---------- Data excerpts ----------

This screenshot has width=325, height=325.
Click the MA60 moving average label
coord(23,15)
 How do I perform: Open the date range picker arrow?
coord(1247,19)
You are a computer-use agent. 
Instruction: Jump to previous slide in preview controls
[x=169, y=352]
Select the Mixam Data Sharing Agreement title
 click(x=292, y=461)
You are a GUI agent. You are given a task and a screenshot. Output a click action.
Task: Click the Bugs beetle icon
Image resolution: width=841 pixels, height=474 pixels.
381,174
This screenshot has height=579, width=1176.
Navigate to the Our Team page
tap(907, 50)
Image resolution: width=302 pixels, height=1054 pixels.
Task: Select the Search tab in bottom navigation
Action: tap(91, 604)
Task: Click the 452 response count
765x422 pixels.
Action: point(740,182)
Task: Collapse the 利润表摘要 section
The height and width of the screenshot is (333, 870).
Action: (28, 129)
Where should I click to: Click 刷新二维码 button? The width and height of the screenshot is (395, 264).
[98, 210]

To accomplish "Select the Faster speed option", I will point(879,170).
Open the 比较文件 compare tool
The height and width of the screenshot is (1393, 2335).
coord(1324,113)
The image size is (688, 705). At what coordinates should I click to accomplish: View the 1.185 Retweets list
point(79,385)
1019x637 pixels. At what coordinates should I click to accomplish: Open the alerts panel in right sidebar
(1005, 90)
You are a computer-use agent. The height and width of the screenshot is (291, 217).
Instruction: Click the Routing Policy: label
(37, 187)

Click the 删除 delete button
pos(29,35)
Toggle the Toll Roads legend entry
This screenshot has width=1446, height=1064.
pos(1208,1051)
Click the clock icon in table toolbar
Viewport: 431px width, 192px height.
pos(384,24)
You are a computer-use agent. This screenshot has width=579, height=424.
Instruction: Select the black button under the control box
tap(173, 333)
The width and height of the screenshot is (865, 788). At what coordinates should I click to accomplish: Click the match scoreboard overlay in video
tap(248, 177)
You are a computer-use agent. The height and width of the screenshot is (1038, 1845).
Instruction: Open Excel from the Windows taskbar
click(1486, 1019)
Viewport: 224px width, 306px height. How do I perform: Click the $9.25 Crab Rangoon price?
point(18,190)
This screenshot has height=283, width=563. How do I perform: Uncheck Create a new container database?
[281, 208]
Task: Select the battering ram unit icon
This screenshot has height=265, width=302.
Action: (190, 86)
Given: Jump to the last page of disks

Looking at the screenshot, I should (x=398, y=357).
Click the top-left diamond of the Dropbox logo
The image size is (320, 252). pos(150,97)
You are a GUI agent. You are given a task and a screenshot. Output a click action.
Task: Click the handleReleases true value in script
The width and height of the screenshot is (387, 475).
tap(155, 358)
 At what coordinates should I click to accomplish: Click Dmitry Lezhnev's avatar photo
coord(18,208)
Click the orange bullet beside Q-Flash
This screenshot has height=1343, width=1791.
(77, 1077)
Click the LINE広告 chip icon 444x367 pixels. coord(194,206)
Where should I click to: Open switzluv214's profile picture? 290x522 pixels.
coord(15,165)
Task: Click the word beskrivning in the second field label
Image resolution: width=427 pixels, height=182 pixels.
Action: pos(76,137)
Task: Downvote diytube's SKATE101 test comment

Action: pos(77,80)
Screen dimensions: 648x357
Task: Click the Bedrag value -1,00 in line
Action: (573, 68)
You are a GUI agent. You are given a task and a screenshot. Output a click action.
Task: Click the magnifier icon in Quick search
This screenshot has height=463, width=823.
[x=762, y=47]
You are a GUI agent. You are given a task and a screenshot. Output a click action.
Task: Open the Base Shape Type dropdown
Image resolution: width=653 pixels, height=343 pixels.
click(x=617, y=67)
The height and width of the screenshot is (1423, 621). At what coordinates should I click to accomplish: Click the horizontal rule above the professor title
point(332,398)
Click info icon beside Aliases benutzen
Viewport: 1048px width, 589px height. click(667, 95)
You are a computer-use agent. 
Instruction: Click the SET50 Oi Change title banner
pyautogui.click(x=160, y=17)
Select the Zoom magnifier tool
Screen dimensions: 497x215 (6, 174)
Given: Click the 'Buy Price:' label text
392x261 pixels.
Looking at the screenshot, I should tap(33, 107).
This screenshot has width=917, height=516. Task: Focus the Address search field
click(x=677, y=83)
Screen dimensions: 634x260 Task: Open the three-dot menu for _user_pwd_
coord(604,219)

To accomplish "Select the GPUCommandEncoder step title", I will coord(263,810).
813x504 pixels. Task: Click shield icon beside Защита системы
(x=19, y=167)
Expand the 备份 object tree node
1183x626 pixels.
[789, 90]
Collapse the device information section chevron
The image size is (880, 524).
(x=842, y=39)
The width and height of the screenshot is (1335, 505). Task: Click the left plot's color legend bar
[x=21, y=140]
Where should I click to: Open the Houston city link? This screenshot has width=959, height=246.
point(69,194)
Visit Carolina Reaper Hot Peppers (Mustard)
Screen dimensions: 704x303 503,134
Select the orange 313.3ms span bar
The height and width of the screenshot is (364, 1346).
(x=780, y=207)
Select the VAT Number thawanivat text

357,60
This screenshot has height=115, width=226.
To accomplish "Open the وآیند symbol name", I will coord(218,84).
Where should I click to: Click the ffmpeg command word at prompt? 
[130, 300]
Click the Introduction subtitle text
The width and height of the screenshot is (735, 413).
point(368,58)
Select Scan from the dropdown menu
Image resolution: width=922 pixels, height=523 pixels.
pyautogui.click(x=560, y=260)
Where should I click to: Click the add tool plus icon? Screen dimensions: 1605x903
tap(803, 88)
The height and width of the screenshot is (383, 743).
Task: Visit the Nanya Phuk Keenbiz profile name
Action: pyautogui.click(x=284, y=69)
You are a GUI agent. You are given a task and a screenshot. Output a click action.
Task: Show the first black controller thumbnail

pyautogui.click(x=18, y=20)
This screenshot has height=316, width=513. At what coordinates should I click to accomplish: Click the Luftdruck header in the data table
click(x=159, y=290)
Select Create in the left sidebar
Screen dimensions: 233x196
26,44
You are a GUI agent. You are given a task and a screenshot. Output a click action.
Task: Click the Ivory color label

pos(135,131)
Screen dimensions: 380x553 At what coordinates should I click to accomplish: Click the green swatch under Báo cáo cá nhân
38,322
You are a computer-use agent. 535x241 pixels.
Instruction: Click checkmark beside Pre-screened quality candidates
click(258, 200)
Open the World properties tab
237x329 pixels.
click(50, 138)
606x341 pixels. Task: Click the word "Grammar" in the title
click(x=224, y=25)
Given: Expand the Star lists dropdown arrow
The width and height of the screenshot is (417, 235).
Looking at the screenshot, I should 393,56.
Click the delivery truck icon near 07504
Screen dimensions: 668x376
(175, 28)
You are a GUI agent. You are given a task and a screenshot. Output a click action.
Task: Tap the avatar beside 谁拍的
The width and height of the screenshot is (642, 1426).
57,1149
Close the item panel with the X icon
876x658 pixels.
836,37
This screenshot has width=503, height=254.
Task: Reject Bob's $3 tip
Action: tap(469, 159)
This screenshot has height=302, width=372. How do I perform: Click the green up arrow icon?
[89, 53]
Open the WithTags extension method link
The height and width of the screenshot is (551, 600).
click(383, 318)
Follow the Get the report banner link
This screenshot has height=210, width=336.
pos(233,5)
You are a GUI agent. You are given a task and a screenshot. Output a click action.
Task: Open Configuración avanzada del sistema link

----------

§ **Task description**: Rewrite the data above as a numbered list, from the line containing "The image size is (688, 705)." through the line containing "Action: (190, 86)", leaving out blank lines.

§ **Final answer**:
1. The image size is (688, 705). At what coordinates should I click to accomplish: View the 1.185 Retweets list
2. point(79,385)
3. 1019x637 pixels. At what coordinates should I click to accomplish: Open the alerts panel in right sidebar
4. (1005, 90)
5. You are a computer-use agent. The height and width of the screenshot is (291, 217).
6. Instruction: Click the Routing Policy: label
7. (37, 187)
8. Click the 删除 delete button
9. pos(29,35)
10. Toggle the Toll Roads legend entry
11. This screenshot has width=1446, height=1064.
12. pos(1208,1051)
13. Click the clock icon in table toolbar
14. Viewport: 431px width, 192px height.
15. pos(384,24)
16. You are a computer-use agent. This screenshot has width=579, height=424.
17. Instruction: Select the black button under the control box
18. tap(173, 333)
19. The width and height of the screenshot is (865, 788). At what coordinates should I click to accomplish: Click the match scoreboard overlay in video
20. tap(248, 177)
21. You are a computer-use agent. The height and width of the screenshot is (1038, 1845).
22. Instruction: Open Excel from the Windows taskbar
23. click(1486, 1019)
24. Viewport: 224px width, 306px height. How do I perform: Click the $9.25 Crab Rangoon price?
25. point(18,190)
26. This screenshot has height=283, width=563. How do I perform: Uncheck Create a new container database?
27. [281, 208]
28. Task: Select the battering ram unit icon
29. This screenshot has height=265, width=302.
30. Action: (190, 86)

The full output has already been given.